I think their significance is inflated by their blatant exploitation of Parliament as a media platform. When one stands up at PMQs the others are like a pack of performing seals smacking their flippers and emitting incomprehensible honks. Outside the TV set pieces they are conspicuously absent - most probably guzzling whiskey soaked porridge and snorting coke.

I can think of worse ways to spend a day...
 
Someone at the Bluemoon meet-up back in September for Vinny's testimonial said he knows Johnson from some years back, and whatever people think of him as a politician/PM, he's actually a very clever bloke when it comes to a particular field which I think, from memory, was something like nucleur physics. I'm pretty sure a job like that would pay a lot more than 89K a year!

He’s a very smart bloke. People who can’t look past his bumbling nature and persona are the morons.

He’s also a proper **** though but a smart one.
 
I've no idea what you're on about Vic. You're not dim, so you understand what lie means. It does not mean saying something you believe to be true and subsequently failing to deliver it. You know that, so stop pissing about wasting everyone's time with nonsense.


So the only lie of the referendum campaign was that "even if we leave we will still be in a free trade zone from Iceland to the Russian border"? Everything else was just failed delivery?

For the sake of clarity, I could believe Farage was not lying when he said we could be like Norway and Johnson meant it when he said “I think we can strike a deal as the Canadians have done based on trade and getting rid of tariffs. It’s a very, very bright future I see". But that FTZ was presented as an automatic default position if we left.

But definition? There's a thin line between "that's not true" and "that's a lie". On this thread if you say the first you may well get the response "are you calling me a liar?"

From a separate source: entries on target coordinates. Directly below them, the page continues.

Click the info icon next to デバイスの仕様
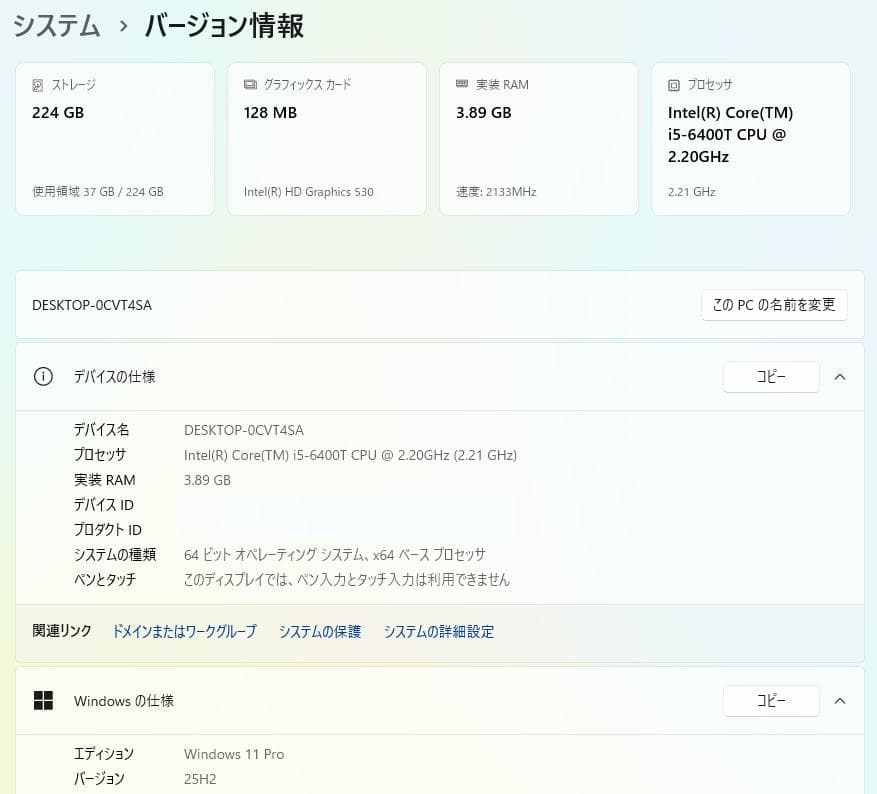Viewport: 877px width, 794px height. pos(42,377)
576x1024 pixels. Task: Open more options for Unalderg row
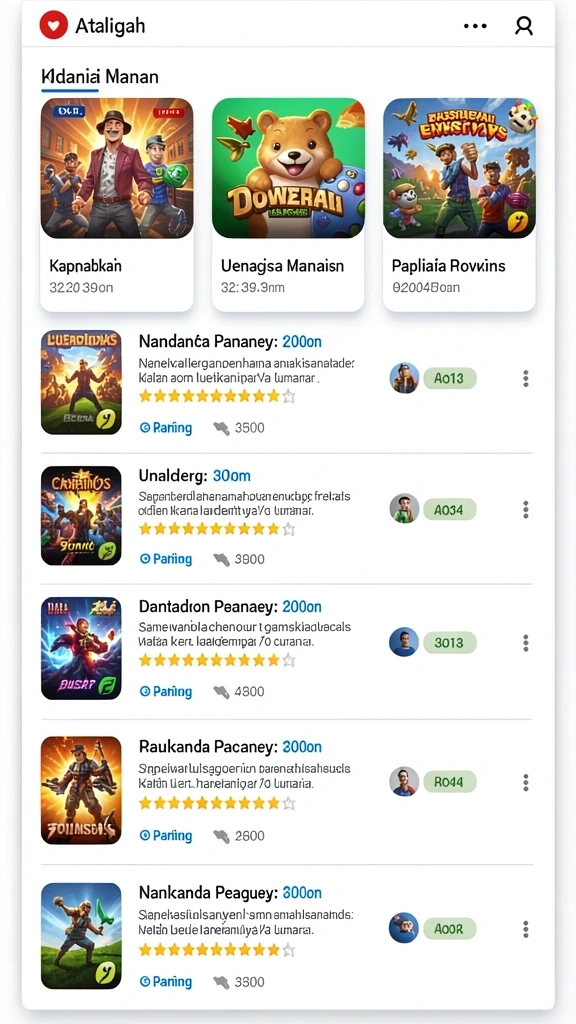(x=526, y=509)
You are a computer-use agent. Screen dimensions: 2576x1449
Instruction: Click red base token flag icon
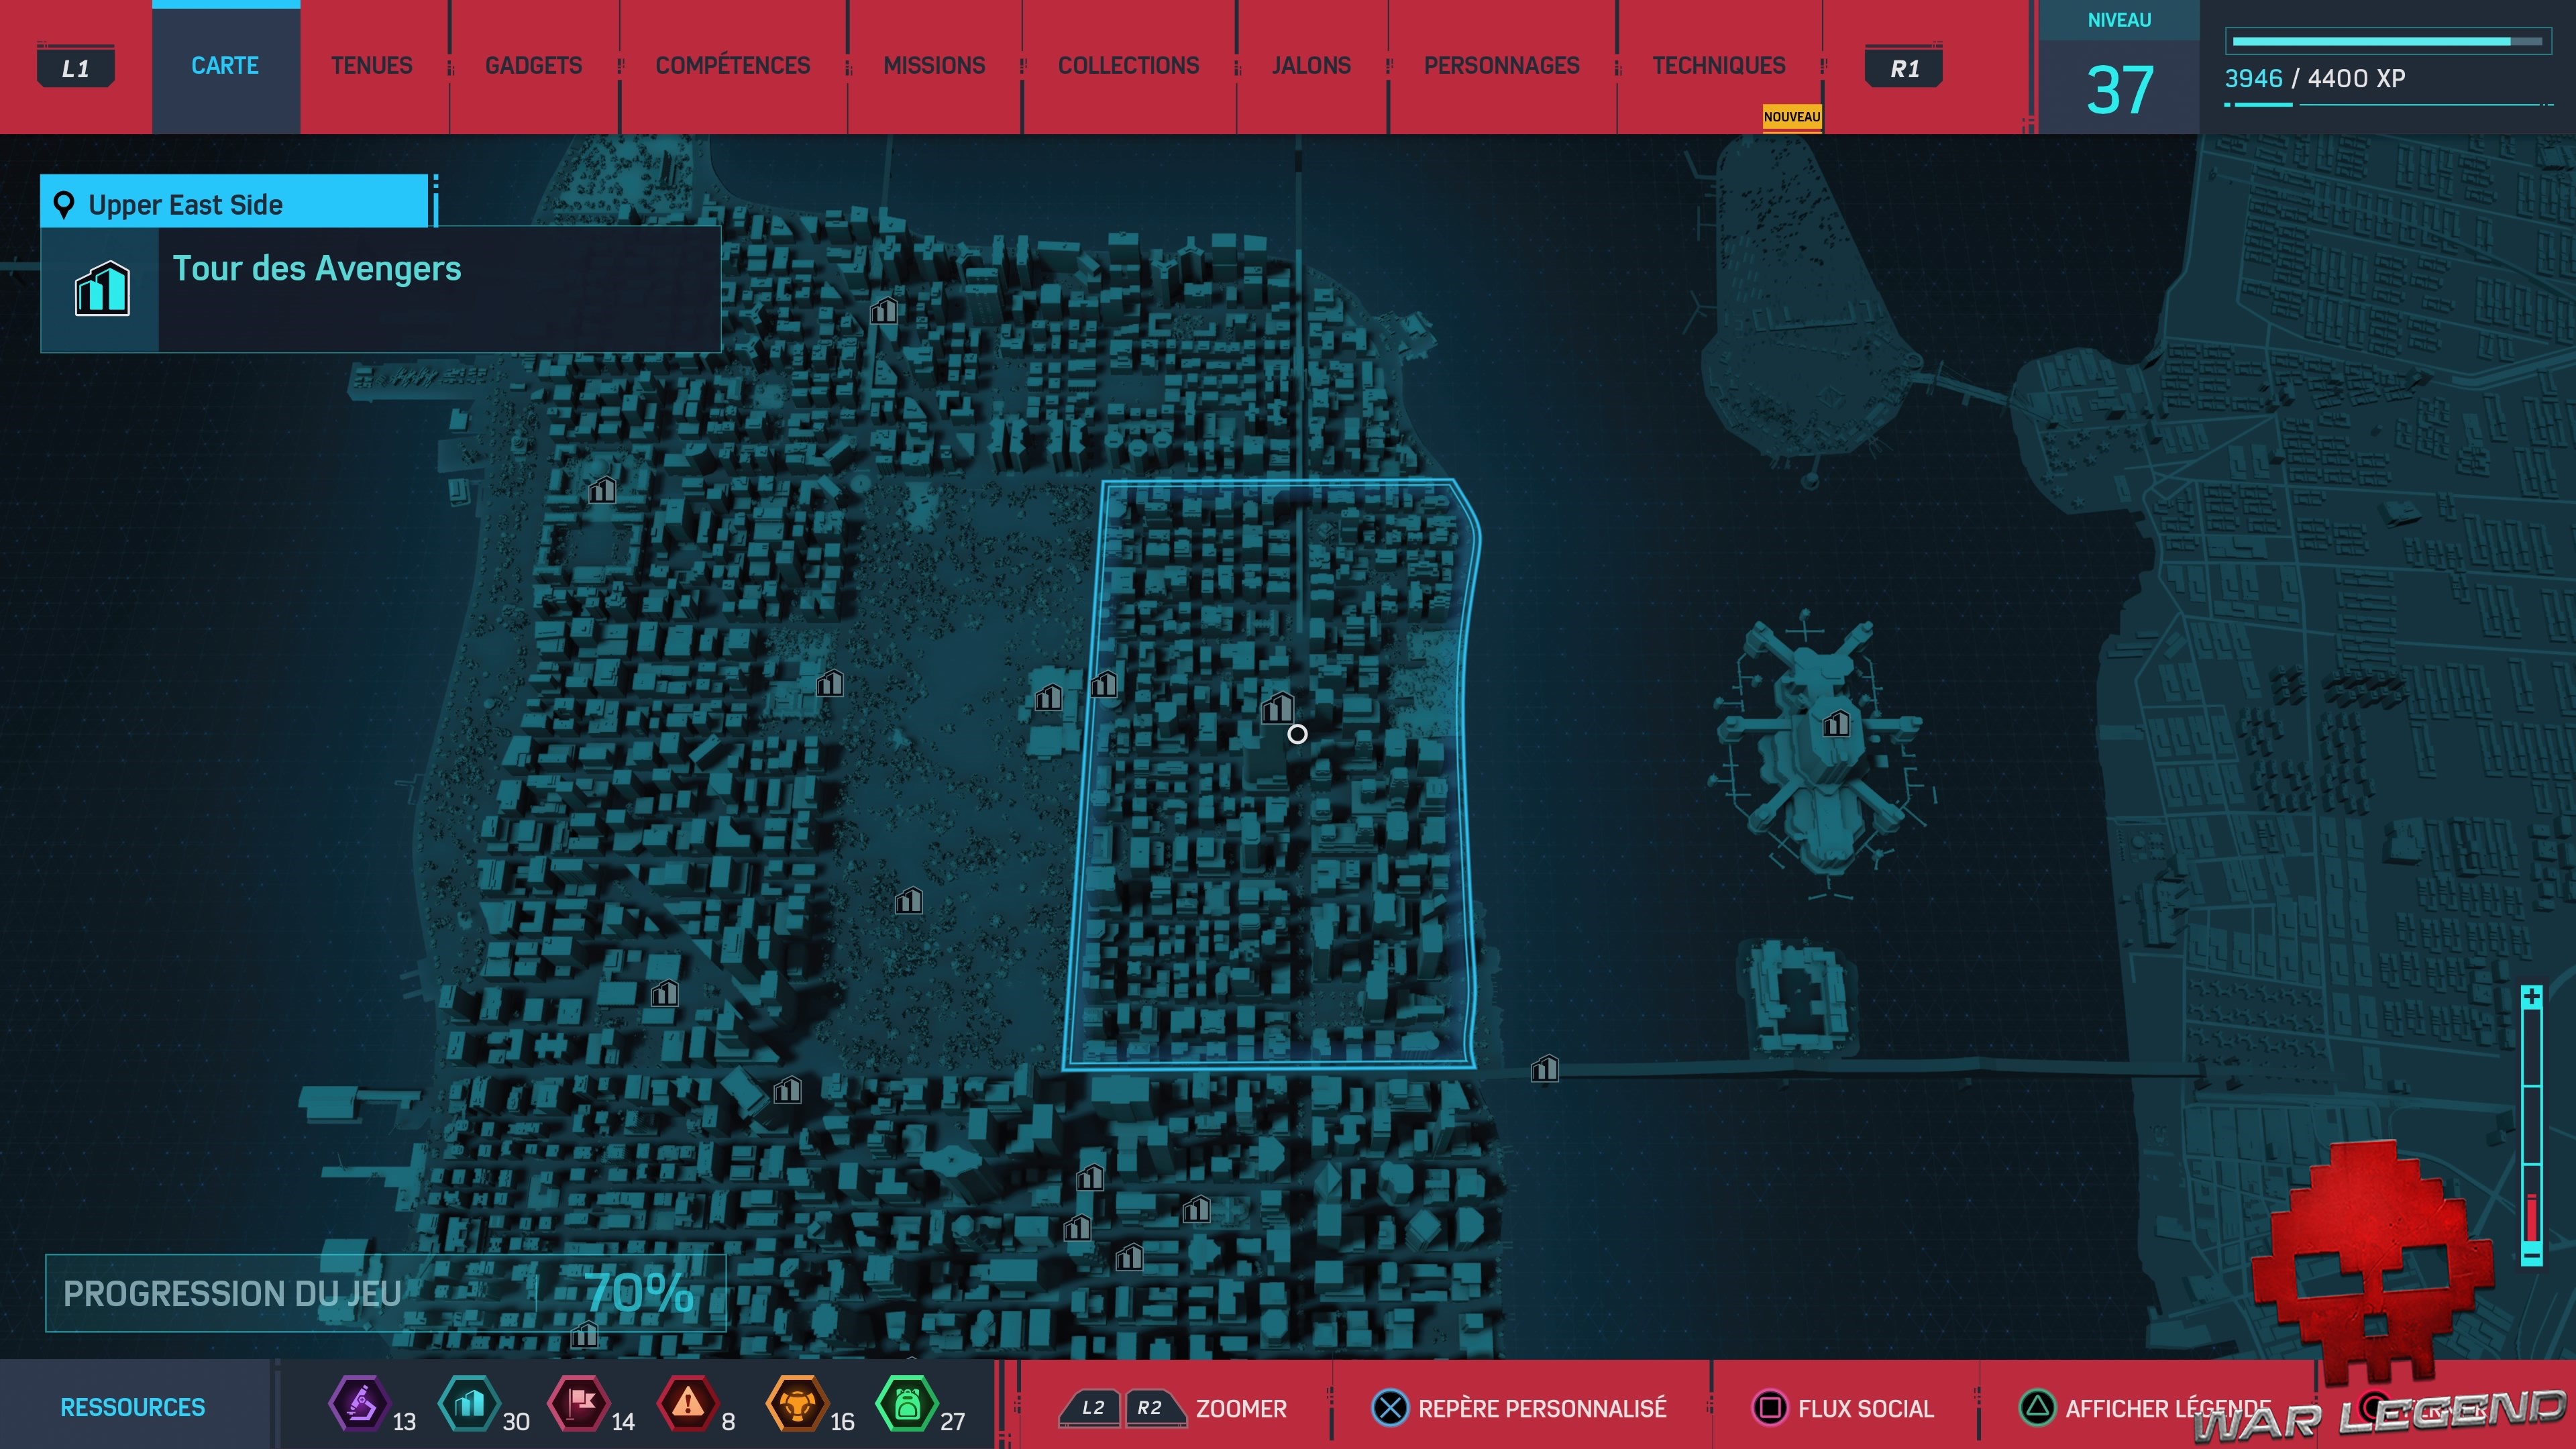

Bottom line? Johnson is careless with the truth. Very careless. The British Trump - actually no, that was just a lie by his American model.
 
...

...We may have absolutely no intention whatsoever of doing anything detrimental to workers' rights, but it would still be ludicrous to put our own democratic control of such, out of the jurisdiction of our own parliament. What on earth is the point of leaving to take back control of our own laws, only to hand control over to someone else? It's a nonsense.

Handing over control is precisely what will happen during the years of status quo/transition and depending on what future trade deal we do negotiate there could be several years of an actual ‘implementation period’. The length of this though will depend on exactly how close a relationship we negotiate and whilst that will depend on who is in power over the next five to ten years it will largely be dictated by trade gravity and the need to fit into the EU economic zone especially on Services. It will also be dictated by NI as the only back for them would be through close regulatory alignment etc.

To be honest all I can see is years of uncertainty for the UK, it’s people and businesses and at the end if it we will be pretty much where we are now.